Quoted text:
>>>
I think the initial height of the particular element of chain will be 'y'. As there are different chain elements at different heights, there must be some integration involved. Your method will lead to the force exerted by a small element on falling, not the whole 'x' part of the chain.

Make a slight modification in your steps.
Don't divide both the sides of equation by dt. Find the total momentum of the chain P instead.
Then divide it by the time taken by the whole 'x' part of the chain to fall down. You get an expression for total force.

I got it as F=2Mgx/3L

 

[collinsmark]

I think the initial height of the particular element of chain will be 'y'.

That's fine in the end, but eventually one needs to equate x = y.

The only reason I brought the whole y variable into the picture is to use the original poster's terminology.

A more compact approach is to not use the variable y at all, and instead use x for everything.

Without losing any generality, we can redefine x as "the initial height above the ground of a particular section of the rope, dx." Thus when a particular section of rope eventually hits the ground (section dx), there is x amount of rope already on the ground.

Again, my previous hints were done substituting y for x, and dy for dx, but we could have just as well used x and dx from the very beginning.

As there are different chain elements at different heights, there must be some integration involved.

Not in this problem. See below.

Your method will lead to the force exerted by a small element on falling, not the whole 'x' part of the chain.
<<<
Exercises to complete:
1: Reproduce the stretch of the falling-chain discussion from "Make a slight" through "equate x = y.".
2: In the falling-chain discussion, what expression for the total force does the first poster report getting?
The listing comes from a separate source, unrelated to the falling-chain discussion.

Given data:
>>>
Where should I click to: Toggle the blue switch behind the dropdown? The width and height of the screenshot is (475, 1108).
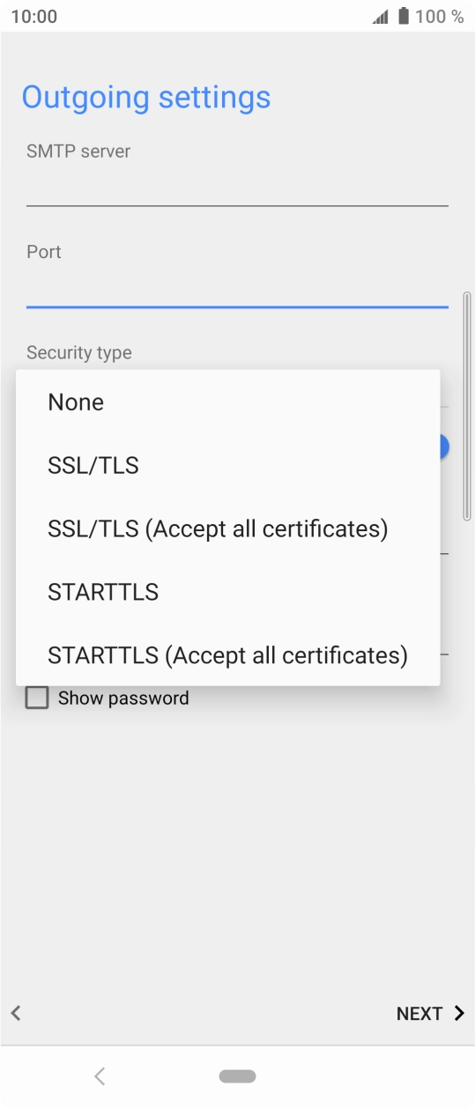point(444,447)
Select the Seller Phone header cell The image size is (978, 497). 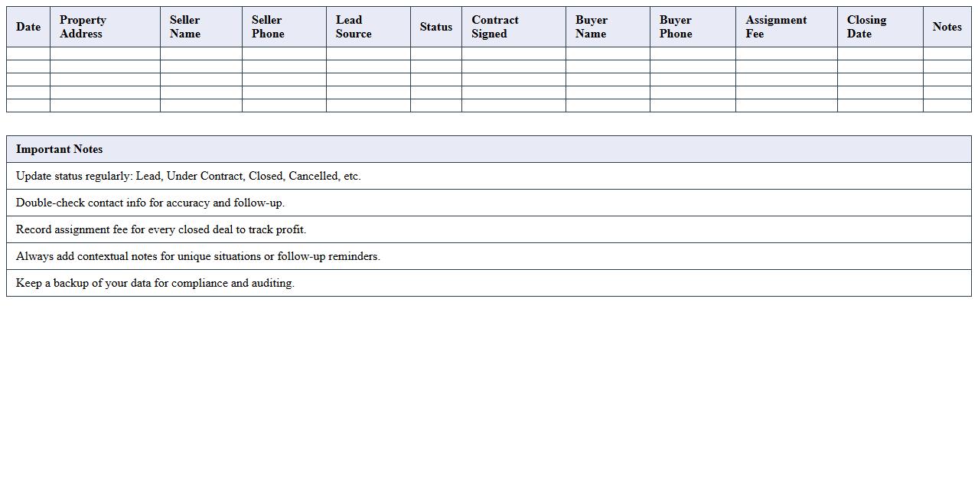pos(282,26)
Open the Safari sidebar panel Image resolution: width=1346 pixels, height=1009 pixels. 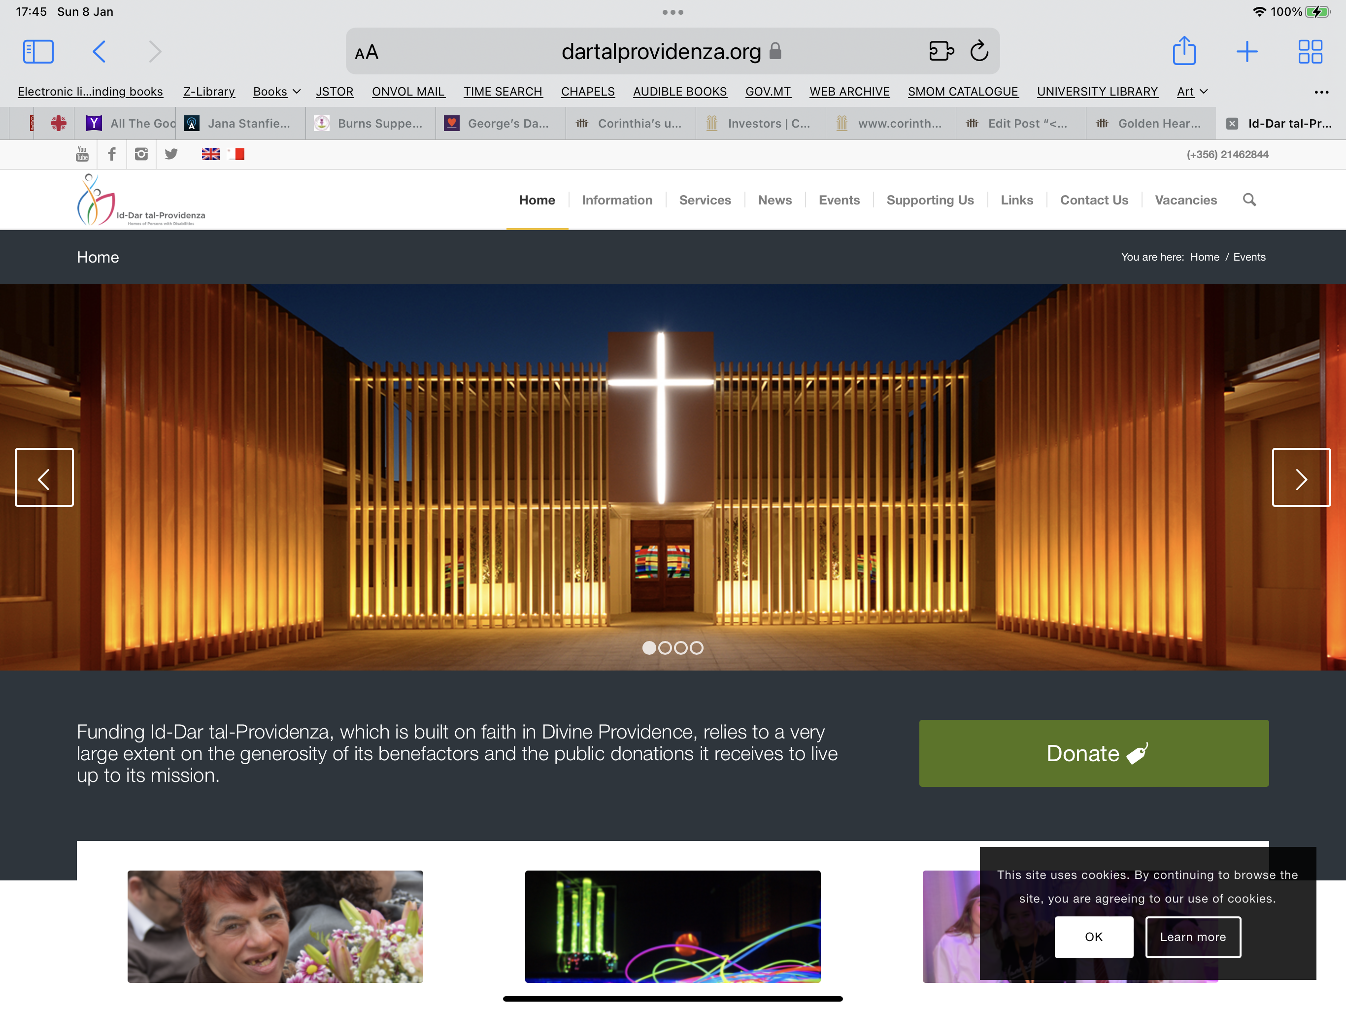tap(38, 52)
<<<
Answers by task:
1:
Make a slight modification in your steps.
Don't divide both the sides of equation by dt. Find the total momentum of the chain P instead.
Then divide it by the time taken by the whole 'x' part of the chain to fall down. You get an expression for total force.

I got it as F=2Mgx/3L

 

[collinsmark]

I think the initial height of the particular element of chain will be 'y'.

That's fine in the end, but eventually one needs to equate x = y.

2: F=2Mgx/3L